Dataset excerpts
---------------

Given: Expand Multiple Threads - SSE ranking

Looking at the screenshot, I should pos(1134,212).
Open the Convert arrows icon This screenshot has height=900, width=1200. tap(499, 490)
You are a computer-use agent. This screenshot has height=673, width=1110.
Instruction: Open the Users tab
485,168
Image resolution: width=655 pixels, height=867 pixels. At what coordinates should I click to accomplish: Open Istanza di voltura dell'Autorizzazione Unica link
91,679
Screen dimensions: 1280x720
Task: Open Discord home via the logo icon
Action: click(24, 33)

---------------

▸ **Work item**
Every entry must be duplicated exactly as it stands.

▸ **Exercise solution**
Given: Expand Multiple Threads - SSE ranking

Looking at the screenshot, I should pos(1134,212).
Open the Convert arrows icon This screenshot has height=900, width=1200. tap(499, 490)
You are a computer-use agent. This screenshot has height=673, width=1110.
Instruction: Open the Users tab
485,168
Image resolution: width=655 pixels, height=867 pixels. At what coordinates should I click to accomplish: Open Istanza di voltura dell'Autorizzazione Unica link
91,679
Screen dimensions: 1280x720
Task: Open Discord home via the logo icon
Action: click(24, 33)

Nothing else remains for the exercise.